Orbital period modulation in hot Jupiter systems

TL;DR

This paper presents a model for orbital period modulation in hot Jupiter systems based on spin-orbit coupling via a planetary quadrupole moment, explaining observed transit-time variations and proposing an alternative to tidal decay.

Contribution

It introduces a novel spin-orbit coupling model involving planetary quadrupole moments and explores different internal rotation regimes to explain orbital period variations.

Findings

Maximum transit-time deviations of ~50 seconds predicted for rigid rotation.

WASP-12's period variations can be explained by time-dependent internal rotation.

Model offers an alternative explanation to tidal decay for period changes.

Abstract

We introduce a model for the orbital period modulation in systems with close-by giant planets based on a spin-orbit coupling that transfers angular momentum from the orbit to the rotation of the planet and viceversa. The coupling is produced by a permanent non-axisymmetric gravitational quadrupole moment assumed to be present in the solid core of the planet.

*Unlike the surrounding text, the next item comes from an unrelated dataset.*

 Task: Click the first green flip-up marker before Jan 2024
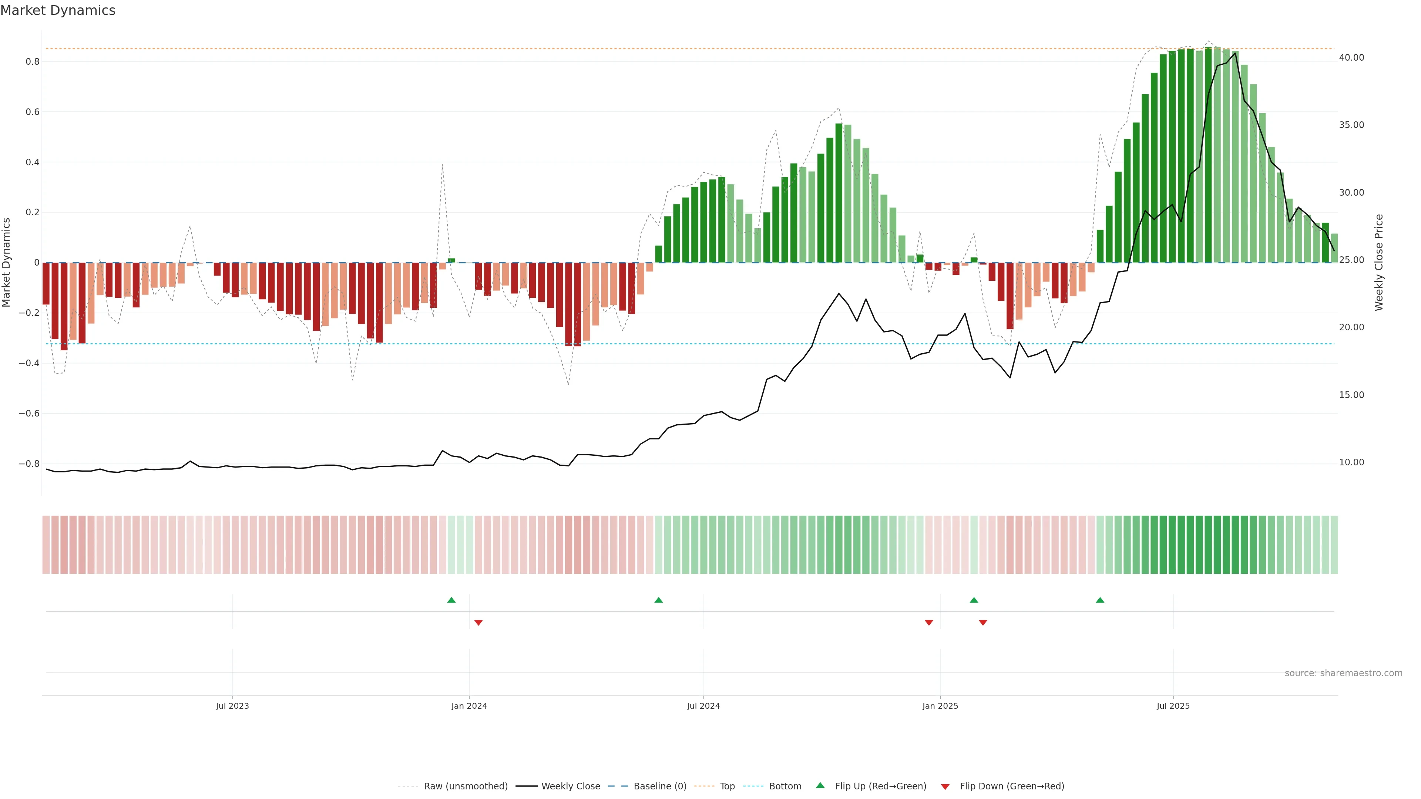(451, 600)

We investigate two regimes of internal planetary rotation, that is, when the planet rotates rigidly and when the rotation of its deep interior is time dependent as a consequence of a vacillating or intermittent convection in its outer shell. The model is applied to a sample of very hot Jupiters predicting maximum transit-time deviations from a constant-period ephemeris of approximately 50 seconds in the case of rigid rotation. The transit time variations of WASP-12, currently the only system showing evidence of a non-constant period, cannot be explained by assuming rigid rotation, but can be modelled in the time-dependent internal rotation regime, thus providing an alternative to their interpretation in terms of a tidal decay of the planet orbit.